Стоит перечитать размышления Конецкого о литературе, о собственном писательском методе, которые буквально пропитывают его роман-странствие «ЗА ДОБРОЙ НАДЕЖДОЙ». Тут мы сталкиваемся с родом критического дневника, записных писательских книжек, которые при всей своей фрагментарности образуют довольно стройную творческую систему. Читатель как бы сам присутствует при рождении книги, входя в ее лабораторию, одновременно наблюдая и за героями, и за автором, который на наших глазах пишет этих героев…
Он не врал, когда врали многие. Держался своих истин зубами. Всегда стремился честно соответствовать своей творческой программе. Хранил, как мог и понимал, достоинство русского литератора. Пил водку, когда становилось плохо. И очищал душу писательством и морским трудом, которые давали радость и смысл существованию.

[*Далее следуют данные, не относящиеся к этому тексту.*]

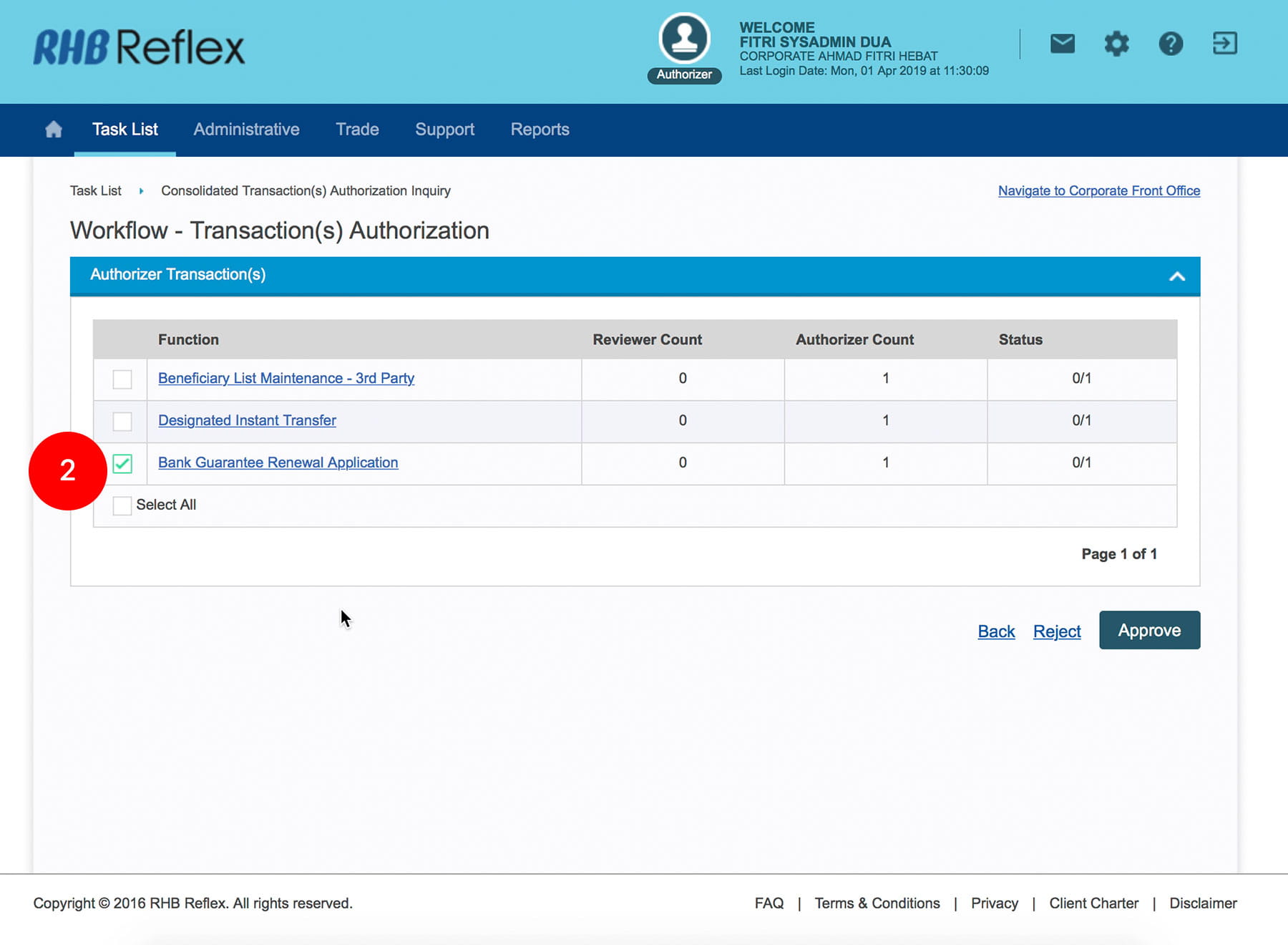Open the mail envelope inbox icon

(1062, 44)
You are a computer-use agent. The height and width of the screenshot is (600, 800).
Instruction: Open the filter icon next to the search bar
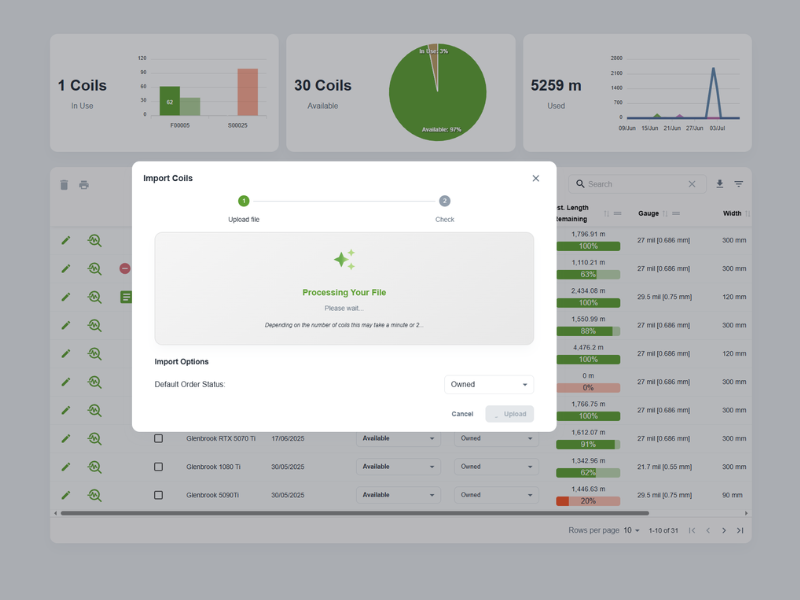click(739, 185)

Когда вышла книга Конецкого «Вчерашние заботы», где блистательно и саркастически написан капитан Фомичев, прототипы так взволновались, что пошли в атаку на писателя. Замаячила перспектива его отлучения от флота. В феврале 1970-го Виктор пишет мне: «SOS, профессор! Мне хвост Фомичи прищемили — отбиваться надо!» Сигнал был, разумеется, услышан, и я объяснял в «Литературной газете» на примере «Вчерашних забот», чем художественное произведение отличается от документального и тому подобные азы разумного читательского поведения (Сидоров Е. Поэзия суровой прозы // Лит. газ. 1980. 2 июля, — Т. А.).Конецкий в результате некоторых общественных действий был «отбит» и слегка реабилитирован в глазах морфлотовского адмиралитета.